#### [Problem to solve]
Every line below that holds the word "search" must be listed.
(Materials provided begins)
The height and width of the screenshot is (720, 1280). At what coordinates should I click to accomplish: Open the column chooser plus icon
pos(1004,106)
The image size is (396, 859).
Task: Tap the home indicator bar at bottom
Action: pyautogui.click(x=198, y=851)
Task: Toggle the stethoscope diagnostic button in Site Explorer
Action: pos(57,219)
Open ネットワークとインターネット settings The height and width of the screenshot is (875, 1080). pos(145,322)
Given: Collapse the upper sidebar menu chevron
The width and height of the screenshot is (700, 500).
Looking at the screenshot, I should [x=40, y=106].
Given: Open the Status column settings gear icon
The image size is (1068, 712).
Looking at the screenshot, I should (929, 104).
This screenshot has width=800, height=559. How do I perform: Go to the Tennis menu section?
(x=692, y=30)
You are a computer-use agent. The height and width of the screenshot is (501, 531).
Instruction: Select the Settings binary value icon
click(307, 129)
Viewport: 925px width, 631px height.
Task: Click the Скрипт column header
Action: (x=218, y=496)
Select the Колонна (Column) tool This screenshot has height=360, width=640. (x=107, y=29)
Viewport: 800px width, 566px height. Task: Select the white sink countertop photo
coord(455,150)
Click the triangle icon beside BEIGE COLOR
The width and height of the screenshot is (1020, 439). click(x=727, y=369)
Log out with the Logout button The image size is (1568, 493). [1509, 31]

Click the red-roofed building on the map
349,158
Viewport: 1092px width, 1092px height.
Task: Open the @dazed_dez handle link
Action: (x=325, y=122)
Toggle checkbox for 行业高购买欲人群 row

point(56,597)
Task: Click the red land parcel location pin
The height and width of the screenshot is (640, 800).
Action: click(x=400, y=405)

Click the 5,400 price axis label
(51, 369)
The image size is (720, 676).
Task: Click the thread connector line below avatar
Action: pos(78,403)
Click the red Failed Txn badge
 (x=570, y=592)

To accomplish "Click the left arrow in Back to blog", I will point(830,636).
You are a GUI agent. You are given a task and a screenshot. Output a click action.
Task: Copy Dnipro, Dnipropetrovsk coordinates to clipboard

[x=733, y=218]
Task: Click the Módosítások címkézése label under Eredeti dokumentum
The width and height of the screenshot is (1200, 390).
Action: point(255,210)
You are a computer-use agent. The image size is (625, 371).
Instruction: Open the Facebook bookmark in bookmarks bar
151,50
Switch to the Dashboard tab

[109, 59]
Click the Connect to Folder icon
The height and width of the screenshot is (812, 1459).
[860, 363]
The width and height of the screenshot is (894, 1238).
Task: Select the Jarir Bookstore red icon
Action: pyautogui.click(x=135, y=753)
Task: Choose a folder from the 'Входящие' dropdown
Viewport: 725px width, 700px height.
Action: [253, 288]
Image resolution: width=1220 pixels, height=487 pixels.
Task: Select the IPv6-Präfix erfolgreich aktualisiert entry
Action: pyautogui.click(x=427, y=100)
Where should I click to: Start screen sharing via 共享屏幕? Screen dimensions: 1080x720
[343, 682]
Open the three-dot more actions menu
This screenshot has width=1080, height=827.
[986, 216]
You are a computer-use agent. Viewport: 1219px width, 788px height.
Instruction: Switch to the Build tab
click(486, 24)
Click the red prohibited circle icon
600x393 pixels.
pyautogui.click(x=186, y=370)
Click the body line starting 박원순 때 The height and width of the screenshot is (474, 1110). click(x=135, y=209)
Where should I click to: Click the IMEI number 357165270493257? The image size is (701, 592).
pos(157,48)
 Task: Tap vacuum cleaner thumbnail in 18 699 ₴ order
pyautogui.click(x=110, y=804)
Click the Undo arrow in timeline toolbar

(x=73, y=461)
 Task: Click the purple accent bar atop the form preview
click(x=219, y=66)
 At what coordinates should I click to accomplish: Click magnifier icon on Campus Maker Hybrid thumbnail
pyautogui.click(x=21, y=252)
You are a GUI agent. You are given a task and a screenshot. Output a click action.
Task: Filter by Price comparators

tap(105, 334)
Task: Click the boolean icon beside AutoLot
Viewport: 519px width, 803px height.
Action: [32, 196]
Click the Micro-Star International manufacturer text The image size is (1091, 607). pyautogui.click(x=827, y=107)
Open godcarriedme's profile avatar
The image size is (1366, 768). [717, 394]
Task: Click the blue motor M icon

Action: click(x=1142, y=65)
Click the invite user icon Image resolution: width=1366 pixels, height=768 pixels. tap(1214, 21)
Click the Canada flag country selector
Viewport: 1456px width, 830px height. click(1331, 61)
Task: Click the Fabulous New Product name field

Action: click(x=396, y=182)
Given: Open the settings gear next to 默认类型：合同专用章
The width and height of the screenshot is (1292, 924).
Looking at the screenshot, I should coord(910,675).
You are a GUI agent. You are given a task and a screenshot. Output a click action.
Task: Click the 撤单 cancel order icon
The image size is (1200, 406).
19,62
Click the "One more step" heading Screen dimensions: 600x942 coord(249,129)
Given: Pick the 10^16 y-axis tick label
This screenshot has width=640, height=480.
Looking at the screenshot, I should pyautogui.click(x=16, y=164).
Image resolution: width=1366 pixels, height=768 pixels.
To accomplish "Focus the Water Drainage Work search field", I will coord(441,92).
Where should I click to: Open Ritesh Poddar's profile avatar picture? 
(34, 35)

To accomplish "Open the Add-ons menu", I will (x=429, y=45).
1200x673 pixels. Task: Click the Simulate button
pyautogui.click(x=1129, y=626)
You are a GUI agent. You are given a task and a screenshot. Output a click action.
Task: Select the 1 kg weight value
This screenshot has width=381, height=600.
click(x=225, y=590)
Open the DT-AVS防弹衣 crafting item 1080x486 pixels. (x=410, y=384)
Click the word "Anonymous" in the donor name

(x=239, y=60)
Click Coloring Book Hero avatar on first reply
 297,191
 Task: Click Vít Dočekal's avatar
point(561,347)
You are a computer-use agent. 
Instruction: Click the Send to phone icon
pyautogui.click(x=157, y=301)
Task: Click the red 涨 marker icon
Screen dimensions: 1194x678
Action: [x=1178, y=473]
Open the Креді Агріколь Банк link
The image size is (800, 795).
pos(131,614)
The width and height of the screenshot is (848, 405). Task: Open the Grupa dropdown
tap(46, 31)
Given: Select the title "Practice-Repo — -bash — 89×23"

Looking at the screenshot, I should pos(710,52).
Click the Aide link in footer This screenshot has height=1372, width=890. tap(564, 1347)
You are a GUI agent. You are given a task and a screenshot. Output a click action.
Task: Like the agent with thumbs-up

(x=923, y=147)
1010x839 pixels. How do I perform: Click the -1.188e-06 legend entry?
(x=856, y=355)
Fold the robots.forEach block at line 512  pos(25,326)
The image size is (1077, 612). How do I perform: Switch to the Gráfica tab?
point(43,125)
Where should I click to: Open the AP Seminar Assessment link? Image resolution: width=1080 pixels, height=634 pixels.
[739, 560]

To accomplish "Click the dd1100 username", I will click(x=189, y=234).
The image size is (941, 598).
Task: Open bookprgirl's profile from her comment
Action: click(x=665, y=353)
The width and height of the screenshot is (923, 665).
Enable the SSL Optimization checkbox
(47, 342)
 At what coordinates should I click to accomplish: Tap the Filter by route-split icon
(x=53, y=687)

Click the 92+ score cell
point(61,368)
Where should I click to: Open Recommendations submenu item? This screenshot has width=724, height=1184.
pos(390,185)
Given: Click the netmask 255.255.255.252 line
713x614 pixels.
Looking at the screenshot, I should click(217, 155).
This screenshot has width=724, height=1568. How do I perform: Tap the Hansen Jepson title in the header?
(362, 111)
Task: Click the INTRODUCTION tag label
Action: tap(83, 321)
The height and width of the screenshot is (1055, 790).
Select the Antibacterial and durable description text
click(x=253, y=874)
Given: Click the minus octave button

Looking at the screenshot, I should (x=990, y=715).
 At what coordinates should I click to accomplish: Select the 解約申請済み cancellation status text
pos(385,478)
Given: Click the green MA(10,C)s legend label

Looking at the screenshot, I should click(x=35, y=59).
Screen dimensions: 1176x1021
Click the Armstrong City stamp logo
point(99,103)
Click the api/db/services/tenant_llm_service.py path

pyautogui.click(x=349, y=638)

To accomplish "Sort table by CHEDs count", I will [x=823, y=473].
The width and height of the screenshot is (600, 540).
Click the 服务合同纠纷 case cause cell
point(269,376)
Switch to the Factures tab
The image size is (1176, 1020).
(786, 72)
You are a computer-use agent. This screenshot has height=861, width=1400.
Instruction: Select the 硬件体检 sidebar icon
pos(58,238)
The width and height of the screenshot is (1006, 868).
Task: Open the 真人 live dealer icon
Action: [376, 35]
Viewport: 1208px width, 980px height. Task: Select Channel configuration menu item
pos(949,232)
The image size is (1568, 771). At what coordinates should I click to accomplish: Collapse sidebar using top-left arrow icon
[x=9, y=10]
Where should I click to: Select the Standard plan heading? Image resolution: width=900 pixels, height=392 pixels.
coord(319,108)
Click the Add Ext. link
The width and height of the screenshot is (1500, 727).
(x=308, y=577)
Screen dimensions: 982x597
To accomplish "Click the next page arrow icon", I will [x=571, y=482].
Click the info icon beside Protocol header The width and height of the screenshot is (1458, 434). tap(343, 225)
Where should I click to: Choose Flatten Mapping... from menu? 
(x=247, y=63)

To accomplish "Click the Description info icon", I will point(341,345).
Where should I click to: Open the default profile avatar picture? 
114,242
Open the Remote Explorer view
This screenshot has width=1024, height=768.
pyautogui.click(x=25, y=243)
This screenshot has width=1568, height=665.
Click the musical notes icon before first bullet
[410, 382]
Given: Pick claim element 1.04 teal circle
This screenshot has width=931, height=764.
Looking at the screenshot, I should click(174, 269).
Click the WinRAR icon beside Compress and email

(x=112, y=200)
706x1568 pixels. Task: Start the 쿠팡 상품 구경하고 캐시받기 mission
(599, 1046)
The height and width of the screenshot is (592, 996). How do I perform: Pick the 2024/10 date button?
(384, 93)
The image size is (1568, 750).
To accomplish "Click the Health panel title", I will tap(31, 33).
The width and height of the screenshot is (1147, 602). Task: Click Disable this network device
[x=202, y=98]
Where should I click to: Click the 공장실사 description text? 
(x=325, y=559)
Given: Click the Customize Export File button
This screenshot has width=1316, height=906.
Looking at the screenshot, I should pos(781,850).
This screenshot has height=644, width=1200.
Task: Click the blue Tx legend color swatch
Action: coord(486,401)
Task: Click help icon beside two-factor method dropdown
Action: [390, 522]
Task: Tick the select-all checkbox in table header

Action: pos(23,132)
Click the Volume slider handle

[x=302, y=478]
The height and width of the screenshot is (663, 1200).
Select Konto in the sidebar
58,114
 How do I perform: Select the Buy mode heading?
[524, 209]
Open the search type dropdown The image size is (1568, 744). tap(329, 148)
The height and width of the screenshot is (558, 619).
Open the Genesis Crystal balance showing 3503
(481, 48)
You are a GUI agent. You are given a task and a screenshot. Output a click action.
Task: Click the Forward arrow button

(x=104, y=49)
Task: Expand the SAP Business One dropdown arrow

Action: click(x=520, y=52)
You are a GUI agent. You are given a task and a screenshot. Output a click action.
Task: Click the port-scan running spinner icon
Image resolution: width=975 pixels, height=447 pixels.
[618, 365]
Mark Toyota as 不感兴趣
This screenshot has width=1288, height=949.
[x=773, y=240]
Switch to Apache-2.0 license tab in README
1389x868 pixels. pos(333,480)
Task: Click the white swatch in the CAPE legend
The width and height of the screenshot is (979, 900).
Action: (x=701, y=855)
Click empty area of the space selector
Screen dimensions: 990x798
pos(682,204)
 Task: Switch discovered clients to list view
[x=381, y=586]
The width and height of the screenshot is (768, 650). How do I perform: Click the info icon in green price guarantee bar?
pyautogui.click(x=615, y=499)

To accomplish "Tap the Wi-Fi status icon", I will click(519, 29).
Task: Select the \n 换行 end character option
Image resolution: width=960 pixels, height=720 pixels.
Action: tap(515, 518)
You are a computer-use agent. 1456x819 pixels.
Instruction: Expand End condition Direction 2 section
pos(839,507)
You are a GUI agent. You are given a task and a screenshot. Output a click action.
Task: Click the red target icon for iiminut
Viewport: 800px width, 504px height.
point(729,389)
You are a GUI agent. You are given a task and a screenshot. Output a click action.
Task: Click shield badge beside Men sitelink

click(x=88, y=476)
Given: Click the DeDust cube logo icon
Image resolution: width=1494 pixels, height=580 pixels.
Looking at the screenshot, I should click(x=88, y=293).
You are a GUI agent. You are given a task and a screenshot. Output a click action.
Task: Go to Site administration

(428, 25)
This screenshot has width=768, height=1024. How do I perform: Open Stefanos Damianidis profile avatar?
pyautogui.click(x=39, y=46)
(Materials provided ends)
#### [Solution to the exercise]
To accomplish "Focus the Water Drainage Work search field", I will coord(441,92).
Open the search type dropdown The image size is (1568, 744). tap(329, 148)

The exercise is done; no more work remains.